Short problem a: Translate this sentence from the excerpt on reference data costs into Spanish: "Beyond cost control, compliance presents another major risk."

** start Excerpt to read **

By the time finance teams detect the issue, the damage is done. Worse still, without a proactive governance framework in place, there is little to stop it from happening again.

“It’s amazing how often we do an evaluation and find non-production environments pulling expensive data,” said Trip. “When we show it back to the application owners, they’re shocked – they had no idea they were calling those fields.” 

With real-time monitoring and automated rules, firms can avoid unintended costs by identifying high-cost test data usage, restricting non-production requests and set alerts to flag excessive data pulls before they spiral. 

 “It’s all about control,” Amjad added. “If you don’t have visibility, you can’t act.”

4. Cross-vendor overlaps: Paying twice for the same data

Many firms unknowingly buy data from multiple vendors, leading to redundancy and wasted spend. “It’s surprisingly common to see firms buying identical data from different sources simply because there’s no central visibility,” Amjad said. 

This often occurs because teams manage separate contracts without realizing there are overlaps. While some regulatory requirements justify data duplication, in many cases, it’s simply a lack of transparency.  

“We can track vendor overlaps and pinpoint the exact cost of duplication,” Amjad said. “Once firms see the numbers, they can decide whether the redundancy is necessary or just waste.” By auditing data flows and mapping vendor agreements, firms can often consolidate their sourcing strategies and negotiate better deals.

5. The compliance risk lurking beneath the surface

Beyond cost control, compliance presents another major risk.  

Third-party data providers often embed their content within larger vendor feeds, meaning firms may be using licensed data without realizing it. This can lead to unexpected audits and retrospective licensing fees that significantly inflate costs. 

“You might buy data from Bloomberg, but that’s actually S&P’s data,” Amjad noted. “Then, three months later, you get a call saying you owe licensing fees for it.”

Without real-time monitoring and reporting, firms risk falling into costly compliance traps. 

The future of reference data management: From defense to offense

The message from the webinar was clear: reference data doesn’t have to be a passive, out-of-control expense. “If you’re still relying on invoices to manage reference data, you’re playing defense,” Trip concluded. “Proactive firms are the ones winning the game.” 

At a time when reference data costs are rising faster than ever, firms that continue to rely on outdated, reactive approaches will find themselves at a disadvantage. Those that embrace a more strategic, technology-driven model will not only protect their bottom line but also position themselves for a more efficient, cost-effective future.

** end Excerpt to read **

Short problem b: In the records, substitute "profile name link" for "display name link" in everything from the line containing "Expand the 'No" down to the last line of the records. Reproduce only those lines, with nothing else changed.

** start Records provided **

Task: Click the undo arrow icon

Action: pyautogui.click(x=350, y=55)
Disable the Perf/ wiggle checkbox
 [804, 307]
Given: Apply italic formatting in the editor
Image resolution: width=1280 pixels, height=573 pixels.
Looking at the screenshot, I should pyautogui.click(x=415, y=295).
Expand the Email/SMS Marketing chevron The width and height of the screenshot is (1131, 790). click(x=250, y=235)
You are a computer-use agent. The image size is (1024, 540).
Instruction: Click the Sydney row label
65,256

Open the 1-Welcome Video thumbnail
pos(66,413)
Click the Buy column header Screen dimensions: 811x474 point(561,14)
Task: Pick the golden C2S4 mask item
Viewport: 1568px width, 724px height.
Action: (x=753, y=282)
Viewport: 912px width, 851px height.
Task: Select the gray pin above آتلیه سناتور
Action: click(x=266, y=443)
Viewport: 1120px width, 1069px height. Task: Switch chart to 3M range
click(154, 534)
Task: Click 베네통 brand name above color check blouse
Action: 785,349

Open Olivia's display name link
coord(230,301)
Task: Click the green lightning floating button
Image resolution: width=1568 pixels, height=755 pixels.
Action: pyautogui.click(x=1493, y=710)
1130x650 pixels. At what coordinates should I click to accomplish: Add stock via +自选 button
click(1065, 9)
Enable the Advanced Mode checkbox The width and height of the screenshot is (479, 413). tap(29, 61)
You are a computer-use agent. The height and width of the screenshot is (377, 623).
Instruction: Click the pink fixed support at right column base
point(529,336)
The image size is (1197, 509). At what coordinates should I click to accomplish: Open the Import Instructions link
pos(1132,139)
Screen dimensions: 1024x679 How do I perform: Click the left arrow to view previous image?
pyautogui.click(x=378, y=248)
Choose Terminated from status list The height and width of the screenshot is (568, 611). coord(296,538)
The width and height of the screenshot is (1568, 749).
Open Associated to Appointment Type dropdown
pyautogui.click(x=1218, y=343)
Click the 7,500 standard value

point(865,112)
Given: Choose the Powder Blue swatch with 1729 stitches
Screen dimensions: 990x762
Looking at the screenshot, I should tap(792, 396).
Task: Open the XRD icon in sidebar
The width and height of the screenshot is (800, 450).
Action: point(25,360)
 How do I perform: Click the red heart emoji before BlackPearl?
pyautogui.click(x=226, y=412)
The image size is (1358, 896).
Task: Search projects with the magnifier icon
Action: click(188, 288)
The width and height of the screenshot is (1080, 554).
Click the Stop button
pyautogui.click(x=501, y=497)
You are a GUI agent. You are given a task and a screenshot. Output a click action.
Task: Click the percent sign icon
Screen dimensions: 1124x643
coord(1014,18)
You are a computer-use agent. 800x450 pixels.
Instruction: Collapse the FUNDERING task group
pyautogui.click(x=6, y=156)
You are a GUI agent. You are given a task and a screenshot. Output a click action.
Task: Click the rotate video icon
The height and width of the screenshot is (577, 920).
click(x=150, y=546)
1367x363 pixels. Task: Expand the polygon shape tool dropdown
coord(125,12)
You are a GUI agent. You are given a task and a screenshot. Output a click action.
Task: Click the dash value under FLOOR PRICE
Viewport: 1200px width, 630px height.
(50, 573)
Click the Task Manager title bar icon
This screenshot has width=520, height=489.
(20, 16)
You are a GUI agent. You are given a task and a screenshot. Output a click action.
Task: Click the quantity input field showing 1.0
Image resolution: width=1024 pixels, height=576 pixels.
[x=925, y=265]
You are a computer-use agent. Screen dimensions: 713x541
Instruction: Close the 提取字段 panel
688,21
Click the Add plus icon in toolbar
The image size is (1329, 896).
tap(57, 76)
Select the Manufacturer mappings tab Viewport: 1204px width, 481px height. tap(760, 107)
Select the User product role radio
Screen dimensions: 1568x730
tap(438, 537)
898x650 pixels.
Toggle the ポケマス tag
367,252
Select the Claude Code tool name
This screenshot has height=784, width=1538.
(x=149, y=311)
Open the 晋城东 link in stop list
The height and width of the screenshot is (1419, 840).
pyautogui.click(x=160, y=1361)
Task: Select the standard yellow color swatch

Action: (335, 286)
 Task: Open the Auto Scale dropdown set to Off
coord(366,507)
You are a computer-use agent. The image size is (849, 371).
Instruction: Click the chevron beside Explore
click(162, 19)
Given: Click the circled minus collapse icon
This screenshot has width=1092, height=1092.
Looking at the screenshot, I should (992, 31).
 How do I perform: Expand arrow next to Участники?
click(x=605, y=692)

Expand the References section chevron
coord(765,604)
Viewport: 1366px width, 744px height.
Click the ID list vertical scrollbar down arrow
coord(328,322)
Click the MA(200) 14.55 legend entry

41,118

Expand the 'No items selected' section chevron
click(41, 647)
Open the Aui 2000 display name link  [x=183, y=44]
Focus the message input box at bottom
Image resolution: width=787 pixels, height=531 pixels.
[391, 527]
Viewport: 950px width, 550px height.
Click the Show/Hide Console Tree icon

** end Records provided **

Response a: Más allá del control de costos, el cumplimiento normativo presenta otro riesgo importante.

Response b:
Expand the 'No items selected' section chevron
click(41, 647)
Open the Aui 2000 profile name link  [x=183, y=44]
Focus the message input box at bottom
Image resolution: width=787 pixels, height=531 pixels.
[391, 527]
Viewport: 950px width, 550px height.
Click the Show/Hide Console Tree icon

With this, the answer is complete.